Hartshorn quoted me and wrote:
>----- Original Message -----
>From: "Michael Andre-Driussi" 
>> It is a tactic to push the soldiers to commit more atrocities (killing
>> white-flag waving civilians, even naked civilians), which will further
>> erode civilian support for the government and boost support for the
>rebels.
>
>
>While you are right, I think you are looking at the etherial symbolism and
>missing the earthy basics of his story.
>
>
>What are wars fought for?
>
>
>Wars are fought by men, to obtain power over the bodies of women and their
>sexual/reproductive potential.   Ultimately.
>
>The text focuses on the **women** rebels who take the suicide/flameout route
>because these are the people who are effectively, devastatingly, negating
>this, the most basic of male human motivations.
>
>And symbolically proving to the troops who attack them that, even if they
>win, they will lose.
>
>Notice, the "government" people are at the top of the male power hierarchy.
>They have women on tap.  But in the same way that the grunts are not going
>to be able to rape any women even if they win, the executives and
>politicians will not acually improve their Broad Reproductive Success by
>fucking the models/prostituites.   They have in fact been out-evolved by the
>women, who get more from the transaction than their male "exploiters".
>
>The whole government side is sterile, an evolutionary dead end.
>
>
>The trope of the rape of defeated women in war occurs elsewhere in Wolfe.
>Mora's rape in IGJ, and "When I was Ming The Merciless", are two examples
>that come immediately to mind.

Well, yes. There is truth to what you are saying.  However, the imp in me
is reminded of similar things done comically--was it in ZORBA THE GREEK
that the woman determined that the way to world peace was for all the wives
of the military men to refuse to have sex with their husbands if they
engaged in war?

I don't think "Hour of Trust" is a "war of the sexes" story in the company
of such Wolfe works as "In Looking-Glass Castle" and "The Ziggurat."  I
think it is about History, and historical turning points: we are witnessing
a near-future turning point, chaotic and confusing for the people in it,
yet clearly a moment that decides the shape of the future. (Again, it is a
lot like "The Haunted Boardinghouse.") There are suicide squads, just like
the kamikaze pilots of World War Two, but the point is not that they are
all women, the point is that they are kamikaze.  The fact that some of them
are women is an added tinge of horror (as well as necessary foreshadowing
for the story's end).

The story is about the fall of (corporate) empire and the triumph of
"barbarism and religion."  Wolfe is obviously well-aware of the birth of
Christianity under similar circumstances--he includes the bald Christian
guy among the three Peace people, clearly re-creating an "early martyr
slain by Roman soldiers" sort of scene.  (And there does seem to be a new
cult/religion among the civilian population and the rebels, though how
coherent it is remains unclear,likewise how central it is to the rebels.)

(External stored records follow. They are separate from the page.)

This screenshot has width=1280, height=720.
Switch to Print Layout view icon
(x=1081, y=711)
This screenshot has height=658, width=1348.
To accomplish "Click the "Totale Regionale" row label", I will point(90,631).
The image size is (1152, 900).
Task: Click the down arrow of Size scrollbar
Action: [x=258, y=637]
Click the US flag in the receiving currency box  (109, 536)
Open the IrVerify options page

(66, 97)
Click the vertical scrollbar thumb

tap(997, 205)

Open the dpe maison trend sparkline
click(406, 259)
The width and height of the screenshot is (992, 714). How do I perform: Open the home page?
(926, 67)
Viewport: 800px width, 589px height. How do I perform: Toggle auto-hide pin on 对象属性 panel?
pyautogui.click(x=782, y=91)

Allow me to back up a moment and retrofit context to my original post:

War is an institution. Slavery was/is an institution.  These institutions
grew out of, evolved from, situations that were, according to some, worse.
(Clearly an "anti-Golden Age" stance.) For example, I've seen it said that
Slavery was the merciful alternative to Genocide (active/passive).
Likewise War, by its very nature, stayed clear of certain behavior like
Genocide and Scorched Earth campaigns--not that they never happened, just
that they were recognized as large scale atrocities. War in the Modern Age
is built upon this and more: hence the attempted genocide by the Nazis is a
shocking descent of a highly civilized nation into pre-civilized barbarism
in a very short time span.

So War is a game with rules, as ridiculous and sad as that is.  War is an
institution, and over time institutions change (sometimes for the better,
sometimes for the worse: Slavery in the US was worse than slavery in
ancient Greece, for example)--they can even be done away with (Slavery
abolished in Russian Empire, British Empire, and the US, despite the fact
that Industrialization seems to =strengthen= the need for Slavery).  But
imho the flaming kamikaze hug is not a step towards evolving out of War,
rather it is several steps backwards, forcing devolutionary behavior.
Turning Modern War into something more like the take-no-prisoners,
continental scorched-earth campaigns of the Mongols.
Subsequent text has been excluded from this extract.